Yapılacak İş: Cezaevindeki hak ihlallerini anlatan okuma parçasında adı geçen kişileri ve adıyla anılan yargı mercilerini sıralayın.

Okuma Parçası:
Haberin İngilizcesi / Kürtçesi için tıklayın
“Elinize ne zaman ulaşacağını bilmesem de kısıtlı olanaklarla yaşadığımız hak ihlallerini yazmaya devam ediyoruz. Yaşadıklarımızın dört duvar arasına tutsak edilmemesi ve hak gasplarının son bulması için…”
Van F Tipi Cezaevinden bianet’e yazan Mecit Şahinkaya, hapishane idaresinin kitap ve gazete yasaklarına karşın mahkemeye yaptıkları itiraz başvurularının kabul edildiğini, ancak hapishanenin bu kararları da tanımayarak kitapları kendilerine vermediğini anlattı.
bianet’e mektup “Sakıncalı” bulundu
Şahinkaya, aynı şekilde gazetecilere maruz kaldıkları hak ihlallerini yazdıkları mektupların da, yine hapishane idaresince sahiplerine gönderilmediğini, buna karşın alınan İnfaz Hakimliği veya Ağır Ceza Mahkemesi kararlarının da yok sayıldığını ifade etti.
TIKLAYIN - Cezaevi İdaresi: Mahkeme Kararı Tavsiye Niteliğinde, Beni Bağlamaz
Kendisiyle aynı cezaevinde bulunan Talat Şanlı’nın bianet’e yazdığı mektubunda ve hak ihlallerini anlattığı mektubun da “Sakıncalı” görülerek postalanmadığını ekledi.
“Mahkeme serbest bırakıyor, hapishane yasaklıyor”
Şahinkaya mektubunda, bazı hak ihlallerini şöyle anlattı:
“Hapishanede haksız-hukuksuz kitap ve her türlü yayın yasağı yaklaşık iki yıldır keyfi şekilde sürdürülüyor. Hapishane idaresi, hakkında hiçbir toplatma veya yasaklama kararı olmayan yüzlerce kitabı tümüyle keyfi bir tutumla yasaklıyor.

Derlenen Malzeme:
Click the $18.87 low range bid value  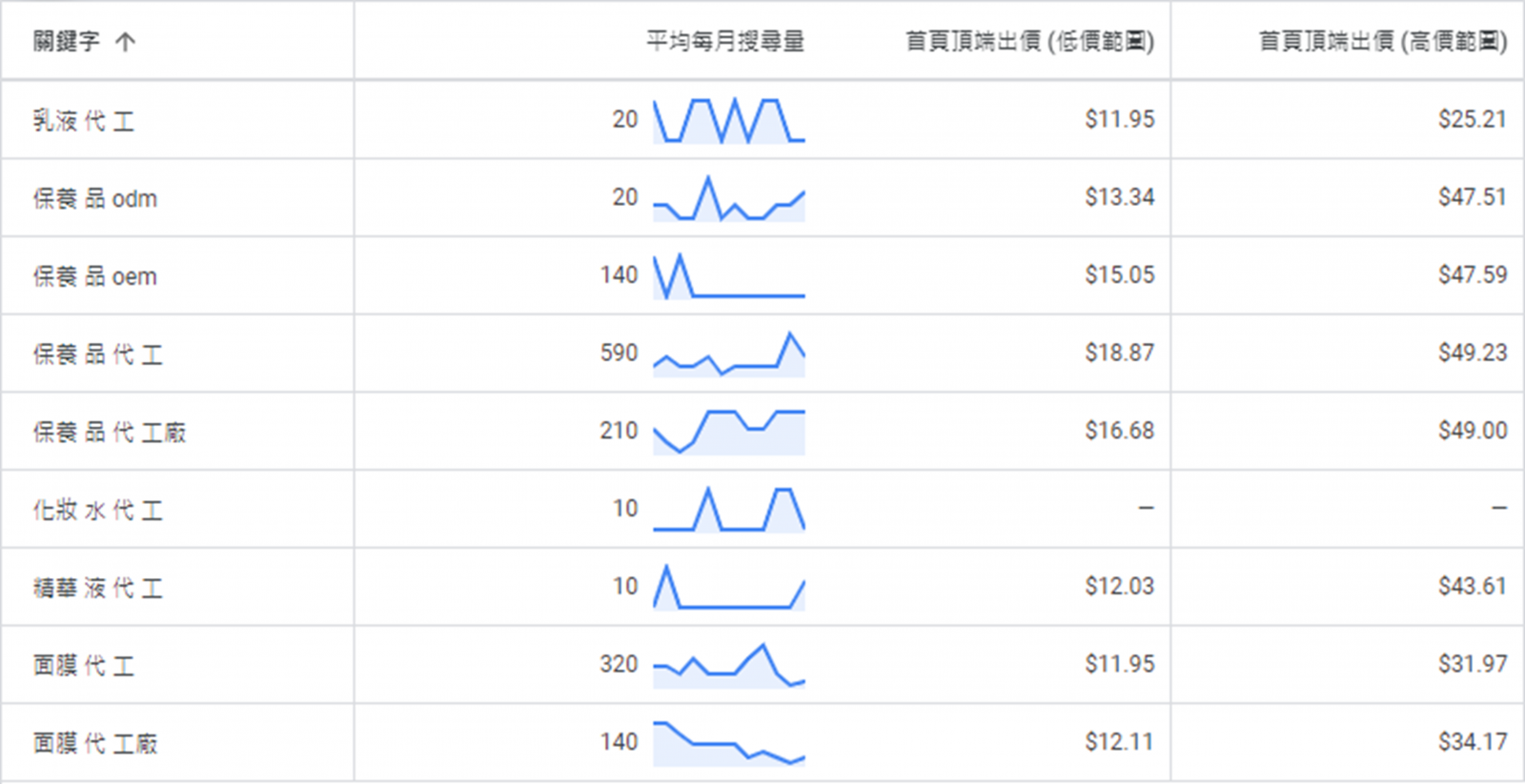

Alıştırmanın Cevabı:
Kişiler: Mecit Şahinkaya, Talat Şanlı
Yargı mercileri: İnfaz Hakimliği, Ağır Ceza Mahkemesi